SECTION DE TEXTE
Faouzi Bensaïdi ne cache pas son aversion pour les films à thèse. Il tient à ce que le spectateur puisse garder une distance face au sujet, « sans jamais être hypnotisé ». Il voudrait qu’on se souvienne de lui comme d’un auteur qui a une certaine vision du monde et surtout qui « fait des films dans lesquels il y a du cinéma ».

La descente aux enfers du vigile amoureux

Abdelkader, vigile – rigide et conservateur dans un centre commercial marocain, aime Malika, employée de maison romantique, avec laquelle il rêve d’emménager quand il en aura les moyens. Mais voilà que ce chargé de sécurité, obéissant aux ordres de sa direction, rudoie la femme d’un homme puissant qui se croyait tout permis dans le magasin où elle venait faire ses courses. Sa réaction – « Vous allez entendre parler de moi ! » – est immédiatement suivie d’effet : Abdelkader est enlevé et tabassé avant d’être publiquement humilié par le mari de la cliente outragée, puis licencié sans ménagement par ses employeurs.

Données de coordonnées des éléments

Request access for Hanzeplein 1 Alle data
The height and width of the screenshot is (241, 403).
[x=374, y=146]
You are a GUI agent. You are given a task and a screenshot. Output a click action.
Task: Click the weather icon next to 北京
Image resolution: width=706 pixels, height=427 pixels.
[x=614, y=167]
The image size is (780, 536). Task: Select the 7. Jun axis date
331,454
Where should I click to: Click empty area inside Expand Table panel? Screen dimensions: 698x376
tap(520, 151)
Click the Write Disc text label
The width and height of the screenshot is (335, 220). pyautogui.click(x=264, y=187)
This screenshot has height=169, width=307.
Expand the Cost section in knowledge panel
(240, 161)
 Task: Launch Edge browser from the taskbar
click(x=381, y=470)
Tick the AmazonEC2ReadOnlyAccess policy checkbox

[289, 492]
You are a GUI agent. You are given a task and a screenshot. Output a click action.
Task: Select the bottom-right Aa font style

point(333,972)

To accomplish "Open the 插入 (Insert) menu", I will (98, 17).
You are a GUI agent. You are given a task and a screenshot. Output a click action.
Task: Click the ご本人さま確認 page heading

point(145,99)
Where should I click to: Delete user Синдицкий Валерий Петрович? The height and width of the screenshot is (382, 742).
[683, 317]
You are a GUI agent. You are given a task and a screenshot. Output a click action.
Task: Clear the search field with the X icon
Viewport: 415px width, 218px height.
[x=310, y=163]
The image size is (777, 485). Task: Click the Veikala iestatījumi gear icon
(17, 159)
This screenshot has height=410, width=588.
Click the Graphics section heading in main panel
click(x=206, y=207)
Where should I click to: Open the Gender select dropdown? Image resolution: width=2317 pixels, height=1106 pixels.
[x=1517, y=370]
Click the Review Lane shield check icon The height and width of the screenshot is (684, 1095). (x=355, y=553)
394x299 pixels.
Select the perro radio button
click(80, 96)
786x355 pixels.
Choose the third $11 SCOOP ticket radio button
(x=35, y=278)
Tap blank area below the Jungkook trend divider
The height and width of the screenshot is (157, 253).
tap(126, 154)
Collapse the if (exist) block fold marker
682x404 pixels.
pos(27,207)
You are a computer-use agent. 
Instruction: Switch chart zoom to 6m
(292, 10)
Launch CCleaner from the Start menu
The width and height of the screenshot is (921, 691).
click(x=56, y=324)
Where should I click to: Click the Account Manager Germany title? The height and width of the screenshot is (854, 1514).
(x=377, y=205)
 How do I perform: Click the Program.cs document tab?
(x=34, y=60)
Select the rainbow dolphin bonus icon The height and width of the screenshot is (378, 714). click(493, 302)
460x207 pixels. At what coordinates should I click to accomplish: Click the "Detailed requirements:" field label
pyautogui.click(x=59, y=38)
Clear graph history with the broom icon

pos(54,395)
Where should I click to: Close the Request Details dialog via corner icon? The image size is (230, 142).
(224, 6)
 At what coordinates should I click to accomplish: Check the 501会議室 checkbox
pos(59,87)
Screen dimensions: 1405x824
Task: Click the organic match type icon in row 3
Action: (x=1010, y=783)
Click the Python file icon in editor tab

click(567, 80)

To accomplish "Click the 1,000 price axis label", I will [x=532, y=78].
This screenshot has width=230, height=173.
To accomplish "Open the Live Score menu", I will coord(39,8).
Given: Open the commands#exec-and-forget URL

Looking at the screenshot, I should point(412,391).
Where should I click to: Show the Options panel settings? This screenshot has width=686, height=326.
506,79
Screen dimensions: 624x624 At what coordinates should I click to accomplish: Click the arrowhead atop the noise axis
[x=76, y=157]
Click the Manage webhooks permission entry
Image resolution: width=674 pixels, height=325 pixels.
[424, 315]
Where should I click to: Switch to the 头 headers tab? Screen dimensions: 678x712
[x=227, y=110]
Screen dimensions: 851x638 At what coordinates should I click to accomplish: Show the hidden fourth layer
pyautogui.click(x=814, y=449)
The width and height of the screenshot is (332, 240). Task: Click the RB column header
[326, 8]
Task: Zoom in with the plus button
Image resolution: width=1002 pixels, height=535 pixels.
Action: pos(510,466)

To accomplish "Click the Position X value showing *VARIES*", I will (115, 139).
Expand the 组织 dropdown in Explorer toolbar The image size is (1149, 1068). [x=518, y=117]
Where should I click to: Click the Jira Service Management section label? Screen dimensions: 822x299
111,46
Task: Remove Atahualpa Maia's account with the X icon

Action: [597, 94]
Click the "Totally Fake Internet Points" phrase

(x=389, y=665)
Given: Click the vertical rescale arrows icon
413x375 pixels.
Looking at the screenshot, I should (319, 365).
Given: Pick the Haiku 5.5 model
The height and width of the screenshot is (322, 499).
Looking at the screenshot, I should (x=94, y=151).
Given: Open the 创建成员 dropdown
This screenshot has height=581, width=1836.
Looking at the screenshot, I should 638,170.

À FAIRE
**A)** Dans le texte sur Faouzi Bensaïdi, quelle est la profession de Malika ?
**B)** Recopiez le passage du texte sur Faouzi Bensaïdi qui commence par « La descente aux » et va jusqu'à « par ses employeurs. ».
**C)** Poursuivez le texte sur Faouzi Bensaïdi à partir de sa dernière phrase.
Les enregistrements proviennent d'une autre source.

TÂCHES RÉSOLUES
**A)** Malika est employée de maison.

**B)**
La descente aux enfers du vigile amoureux

Abdelkader, vigile – rigide et conservateur dans un centre commercial marocain, aime Malika, employée de maison romantique, avec laquelle il rêve d’emménager quand il en aura les moyens. Mais voilà que ce chargé de sécurité, obéissant aux ordres de sa direction, rudoie la femme d’un homme puissant qui se croyait tout permis dans le magasin où elle venait faire ses courses. Sa réaction – « Vous allez entendre parler de moi ! » – est immédiatement suivie d’effet : Abdelkader est enlevé et tabassé avant d’être publiquement humilié par le mari de la cliente outragée, puis licencié sans ménagement par ses employeurs.

**C)**
Raconter la terrible descente aux enfers d’un homme pour lequel on peut éprouver aussi bien de l’empathie que de l’antipathie permet au réalisateur de dénoncer les inégalités sociales au Maroc, mais aussi de célébrer les vertus rédemptrices de l’amour. Un beau film, bien servi par ses acteurs, qui privilégie l’émotion à l’humour et à l’étrangeté qui prédominaient dans les œuvres antérieures du réalisateur. Tout en conservant ce style original, décalé, qui caractérise le cinéma attachant de Faouzi Bensaïdi.